Hey everyone,
I was just curious how everyone's plants fared the recent arctic blast and how cold it got at your locations. I think it'd be interesting to compare temps and see what species fared well, since we're prone to these week long cold blasts every other year or so.
I'm in Rochester, in Southwestern Washington - it's about twenty miles south of Olympia and is in the Chehalis River valley. At the coldest, it hit 6ºF (-14ºC) here according to my min-max thermometer. Here's a list of my 'borderline' plants - the ones that are just on the border of being able to grow or maybe not, but I'm trying to grow anyway:
Arbequina olive - about half of the leaves have died on it and are falling off.

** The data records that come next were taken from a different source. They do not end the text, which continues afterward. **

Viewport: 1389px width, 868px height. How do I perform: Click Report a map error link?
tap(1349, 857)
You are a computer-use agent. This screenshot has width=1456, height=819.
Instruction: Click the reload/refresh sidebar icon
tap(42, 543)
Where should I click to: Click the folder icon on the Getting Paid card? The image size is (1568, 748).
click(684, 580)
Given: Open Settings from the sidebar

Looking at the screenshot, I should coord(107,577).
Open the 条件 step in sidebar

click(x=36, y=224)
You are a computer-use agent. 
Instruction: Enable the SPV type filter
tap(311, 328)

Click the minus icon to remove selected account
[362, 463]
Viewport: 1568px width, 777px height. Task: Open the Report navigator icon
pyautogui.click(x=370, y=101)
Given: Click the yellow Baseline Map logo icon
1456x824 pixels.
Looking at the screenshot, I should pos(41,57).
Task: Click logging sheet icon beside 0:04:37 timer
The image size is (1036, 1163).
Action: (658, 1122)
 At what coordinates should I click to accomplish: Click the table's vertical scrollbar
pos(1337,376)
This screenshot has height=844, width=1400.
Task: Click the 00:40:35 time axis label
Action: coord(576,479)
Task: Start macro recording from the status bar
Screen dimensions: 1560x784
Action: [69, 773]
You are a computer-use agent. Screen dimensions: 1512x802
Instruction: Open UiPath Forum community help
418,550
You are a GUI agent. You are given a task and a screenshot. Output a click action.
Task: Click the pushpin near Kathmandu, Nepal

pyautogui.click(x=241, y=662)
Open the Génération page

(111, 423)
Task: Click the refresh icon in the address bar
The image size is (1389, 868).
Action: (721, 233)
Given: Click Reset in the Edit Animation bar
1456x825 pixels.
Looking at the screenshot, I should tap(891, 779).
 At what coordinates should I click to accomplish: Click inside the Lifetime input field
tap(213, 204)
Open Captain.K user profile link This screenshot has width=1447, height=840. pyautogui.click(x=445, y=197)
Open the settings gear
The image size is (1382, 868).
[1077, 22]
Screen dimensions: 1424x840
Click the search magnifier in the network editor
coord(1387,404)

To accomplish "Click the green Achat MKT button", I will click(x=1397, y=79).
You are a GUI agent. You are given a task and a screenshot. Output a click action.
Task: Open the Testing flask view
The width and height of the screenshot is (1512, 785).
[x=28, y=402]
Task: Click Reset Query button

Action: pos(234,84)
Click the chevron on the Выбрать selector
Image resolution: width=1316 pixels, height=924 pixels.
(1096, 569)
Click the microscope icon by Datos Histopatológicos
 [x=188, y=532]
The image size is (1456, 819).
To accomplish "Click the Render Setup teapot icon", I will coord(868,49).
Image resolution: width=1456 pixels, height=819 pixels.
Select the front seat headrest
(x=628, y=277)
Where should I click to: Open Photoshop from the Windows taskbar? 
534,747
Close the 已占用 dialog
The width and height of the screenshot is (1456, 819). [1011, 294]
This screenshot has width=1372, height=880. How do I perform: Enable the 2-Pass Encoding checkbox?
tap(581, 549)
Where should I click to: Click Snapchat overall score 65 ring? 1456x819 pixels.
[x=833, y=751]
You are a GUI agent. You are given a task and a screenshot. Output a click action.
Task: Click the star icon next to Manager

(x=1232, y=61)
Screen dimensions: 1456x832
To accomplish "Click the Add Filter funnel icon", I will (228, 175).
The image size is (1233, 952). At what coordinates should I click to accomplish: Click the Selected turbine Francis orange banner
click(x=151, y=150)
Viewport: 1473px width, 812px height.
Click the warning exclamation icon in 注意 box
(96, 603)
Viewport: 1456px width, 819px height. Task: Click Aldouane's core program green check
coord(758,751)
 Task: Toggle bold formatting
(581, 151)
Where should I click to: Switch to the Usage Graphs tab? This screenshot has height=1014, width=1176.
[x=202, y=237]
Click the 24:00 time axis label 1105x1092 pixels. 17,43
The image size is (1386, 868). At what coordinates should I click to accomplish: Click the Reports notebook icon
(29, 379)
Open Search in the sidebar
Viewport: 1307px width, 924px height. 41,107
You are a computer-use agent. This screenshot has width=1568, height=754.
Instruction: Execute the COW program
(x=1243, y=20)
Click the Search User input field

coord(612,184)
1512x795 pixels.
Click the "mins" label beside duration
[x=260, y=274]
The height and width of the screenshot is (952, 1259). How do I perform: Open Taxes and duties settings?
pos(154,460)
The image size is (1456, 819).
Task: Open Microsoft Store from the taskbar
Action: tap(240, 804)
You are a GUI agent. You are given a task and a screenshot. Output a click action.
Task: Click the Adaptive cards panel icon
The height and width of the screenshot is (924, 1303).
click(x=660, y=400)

I think it will survive, but with all this damage even after putting a blanket over it and placing heated fire bricks underneath it, I'm not sure how well it will do over the long term, since I obviously can't keep doing that once it's a larger tree.
Sochi Tea - about a third of the leaves have turned dark green and I think are damaged. I covered it with a blanket and placed a heated fire brick underneath it to protect it. It'll definitely survive from the looks of it, though it took quite a beating.
Rosemary - tips died back, but it did much better than I thought it would
Lavender - made it through great. Surprised me actually.
Gotu kola - I had it in an unheated
greenhouse. The plant was actually frozen solid when I brought it inside (it's in a planter), as was the soil it was planted in. It survived fine, with no visible damage. I think it's a lot more frost tolerant than I think it is.
I also
should note that one species I tried growing a year or two ago was tea tree (Melaleuca alternifolia), the plant tea tree oil is made from. It's
native to southeast Australia, and well, it can't take cold well as I found out. I brought it indoors when we had the several week long arctic blast back in 2008 - but the next winter, it got wiped out.